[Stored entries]
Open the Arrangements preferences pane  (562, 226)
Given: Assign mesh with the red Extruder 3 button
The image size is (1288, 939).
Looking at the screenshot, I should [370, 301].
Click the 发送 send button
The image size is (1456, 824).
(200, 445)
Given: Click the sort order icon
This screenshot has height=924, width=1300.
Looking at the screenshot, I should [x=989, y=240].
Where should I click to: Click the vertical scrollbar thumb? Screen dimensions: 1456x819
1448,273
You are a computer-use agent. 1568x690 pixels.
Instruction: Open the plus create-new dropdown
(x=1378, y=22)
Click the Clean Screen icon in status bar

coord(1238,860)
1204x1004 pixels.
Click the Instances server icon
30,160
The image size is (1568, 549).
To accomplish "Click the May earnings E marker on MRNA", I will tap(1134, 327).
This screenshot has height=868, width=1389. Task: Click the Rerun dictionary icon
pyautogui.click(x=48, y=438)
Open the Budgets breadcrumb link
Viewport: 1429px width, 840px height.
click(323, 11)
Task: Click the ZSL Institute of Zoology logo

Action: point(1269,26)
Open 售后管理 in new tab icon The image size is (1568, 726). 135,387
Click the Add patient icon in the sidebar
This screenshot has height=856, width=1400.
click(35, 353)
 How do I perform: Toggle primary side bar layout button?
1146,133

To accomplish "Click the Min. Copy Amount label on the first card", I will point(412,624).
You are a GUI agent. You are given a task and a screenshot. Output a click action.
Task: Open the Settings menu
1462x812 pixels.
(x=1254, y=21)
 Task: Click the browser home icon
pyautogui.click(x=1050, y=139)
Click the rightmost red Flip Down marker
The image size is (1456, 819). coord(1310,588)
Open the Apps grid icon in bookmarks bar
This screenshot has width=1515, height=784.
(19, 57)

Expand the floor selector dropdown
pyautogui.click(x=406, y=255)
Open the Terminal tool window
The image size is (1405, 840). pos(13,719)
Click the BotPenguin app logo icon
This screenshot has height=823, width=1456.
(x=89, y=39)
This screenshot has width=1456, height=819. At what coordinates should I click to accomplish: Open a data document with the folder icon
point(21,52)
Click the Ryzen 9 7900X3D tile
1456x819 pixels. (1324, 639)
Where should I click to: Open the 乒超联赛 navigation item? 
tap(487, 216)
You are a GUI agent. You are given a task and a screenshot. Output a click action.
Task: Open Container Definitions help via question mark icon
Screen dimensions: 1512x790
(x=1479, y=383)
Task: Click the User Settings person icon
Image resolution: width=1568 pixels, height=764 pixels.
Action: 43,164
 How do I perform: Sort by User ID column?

Exercise aim:
Set the records down again in full, exactly as they read.

Answer section:
Open the Arrangements preferences pane  (562, 226)
Given: Assign mesh with the red Extruder 3 button
The image size is (1288, 939).
Looking at the screenshot, I should [370, 301].
Click the 发送 send button
The image size is (1456, 824).
(200, 445)
Given: Click the sort order icon
This screenshot has height=924, width=1300.
Looking at the screenshot, I should [x=989, y=240].
Where should I click to: Click the vertical scrollbar thumb? Screen dimensions: 1456x819
1448,273
You are a computer-use agent. 1568x690 pixels.
Instruction: Open the plus create-new dropdown
(x=1378, y=22)
Click the Clean Screen icon in status bar

coord(1238,860)
1204x1004 pixels.
Click the Instances server icon
30,160
The image size is (1568, 549).
To accomplish "Click the May earnings E marker on MRNA", I will tap(1134, 327).
This screenshot has height=868, width=1389. Task: Click the Rerun dictionary icon
pyautogui.click(x=48, y=438)
Open the Budgets breadcrumb link
Viewport: 1429px width, 840px height.
click(323, 11)
Task: Click the ZSL Institute of Zoology logo

Action: point(1269,26)
Open 售后管理 in new tab icon The image size is (1568, 726). 135,387
Click the Add patient icon in the sidebar
This screenshot has height=856, width=1400.
click(35, 353)
 How do I perform: Toggle primary side bar layout button?
1146,133

To accomplish "Click the Min. Copy Amount label on the first card", I will point(412,624).
You are a GUI agent. You are given a task and a screenshot. Output a click action.
Task: Open the Settings menu
1462x812 pixels.
(x=1254, y=21)
 Task: Click the browser home icon
pyautogui.click(x=1050, y=139)
Click the rightmost red Flip Down marker
The image size is (1456, 819). coord(1310,588)
Open the Apps grid icon in bookmarks bar
This screenshot has width=1515, height=784.
(19, 57)

Expand the floor selector dropdown
pyautogui.click(x=406, y=255)
Open the Terminal tool window
The image size is (1405, 840). pos(13,719)
Click the BotPenguin app logo icon
This screenshot has height=823, width=1456.
(x=89, y=39)
This screenshot has width=1456, height=819. At what coordinates should I click to accomplish: Open a data document with the folder icon
point(21,52)
Click the Ryzen 9 7900X3D tile
1456x819 pixels. (1324, 639)
Where should I click to: Open the 乒超联赛 navigation item? 
tap(487, 216)
You are a GUI agent. You are given a task and a screenshot. Output a click action.
Task: Open Container Definitions help via question mark icon
Screen dimensions: 1512x790
(x=1479, y=383)
Task: Click the User Settings person icon
Image resolution: width=1568 pixels, height=764 pixels.
Action: 43,164
 How do I perform: Sort by User ID column?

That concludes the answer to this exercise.